* What to produce *
How do the lines below between the ones holding "This screenshot has width=1316, height=922." and "Given: Open the ファイルの種類 ISO イメージ dropdown", inclusive, read? Give them again exactly, with no other lines.

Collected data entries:
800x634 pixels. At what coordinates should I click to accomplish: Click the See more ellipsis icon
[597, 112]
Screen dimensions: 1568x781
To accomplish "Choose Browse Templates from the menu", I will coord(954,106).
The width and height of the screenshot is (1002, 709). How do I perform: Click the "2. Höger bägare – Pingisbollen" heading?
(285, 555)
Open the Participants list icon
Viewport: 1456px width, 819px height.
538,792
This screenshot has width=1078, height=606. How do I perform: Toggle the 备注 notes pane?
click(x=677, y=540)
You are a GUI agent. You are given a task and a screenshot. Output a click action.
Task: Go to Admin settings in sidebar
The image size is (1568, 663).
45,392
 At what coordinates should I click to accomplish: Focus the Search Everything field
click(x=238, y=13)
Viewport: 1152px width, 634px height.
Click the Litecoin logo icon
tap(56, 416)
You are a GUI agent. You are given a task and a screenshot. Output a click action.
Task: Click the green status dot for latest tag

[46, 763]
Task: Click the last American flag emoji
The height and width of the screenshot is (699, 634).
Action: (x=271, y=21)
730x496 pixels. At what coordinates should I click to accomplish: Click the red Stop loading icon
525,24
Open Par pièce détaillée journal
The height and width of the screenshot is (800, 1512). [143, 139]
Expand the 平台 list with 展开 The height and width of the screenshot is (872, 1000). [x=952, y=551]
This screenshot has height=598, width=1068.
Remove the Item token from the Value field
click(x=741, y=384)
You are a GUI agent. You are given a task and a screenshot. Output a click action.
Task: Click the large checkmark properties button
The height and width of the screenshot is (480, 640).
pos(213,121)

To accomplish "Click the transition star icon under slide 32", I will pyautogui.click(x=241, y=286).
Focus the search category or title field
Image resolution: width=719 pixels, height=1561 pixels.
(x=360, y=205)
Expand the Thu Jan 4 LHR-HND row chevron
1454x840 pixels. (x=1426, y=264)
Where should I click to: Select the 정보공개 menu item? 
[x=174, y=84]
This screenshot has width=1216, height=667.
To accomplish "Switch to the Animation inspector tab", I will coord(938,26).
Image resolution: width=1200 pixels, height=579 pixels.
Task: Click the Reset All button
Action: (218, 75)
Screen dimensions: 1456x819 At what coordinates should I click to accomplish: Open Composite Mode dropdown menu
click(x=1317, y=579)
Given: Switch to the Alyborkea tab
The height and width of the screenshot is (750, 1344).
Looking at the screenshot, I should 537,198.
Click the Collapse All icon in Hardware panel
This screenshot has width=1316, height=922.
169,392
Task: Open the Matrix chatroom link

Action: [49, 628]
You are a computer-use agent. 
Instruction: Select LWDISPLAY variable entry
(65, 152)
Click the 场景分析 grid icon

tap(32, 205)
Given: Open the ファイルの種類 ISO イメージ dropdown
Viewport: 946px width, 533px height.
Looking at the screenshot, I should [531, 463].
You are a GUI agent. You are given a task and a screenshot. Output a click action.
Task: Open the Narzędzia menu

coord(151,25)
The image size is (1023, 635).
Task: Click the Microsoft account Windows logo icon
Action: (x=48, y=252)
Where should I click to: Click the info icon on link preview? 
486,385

* Output of the task *
This screenshot has width=1316, height=922.
169,392
Task: Open the Matrix chatroom link

Action: [49, 628]
You are a computer-use agent. 
Instruction: Select LWDISPLAY variable entry
(65, 152)
Click the 场景分析 grid icon

tap(32, 205)
Given: Open the ファイルの種類 ISO イメージ dropdown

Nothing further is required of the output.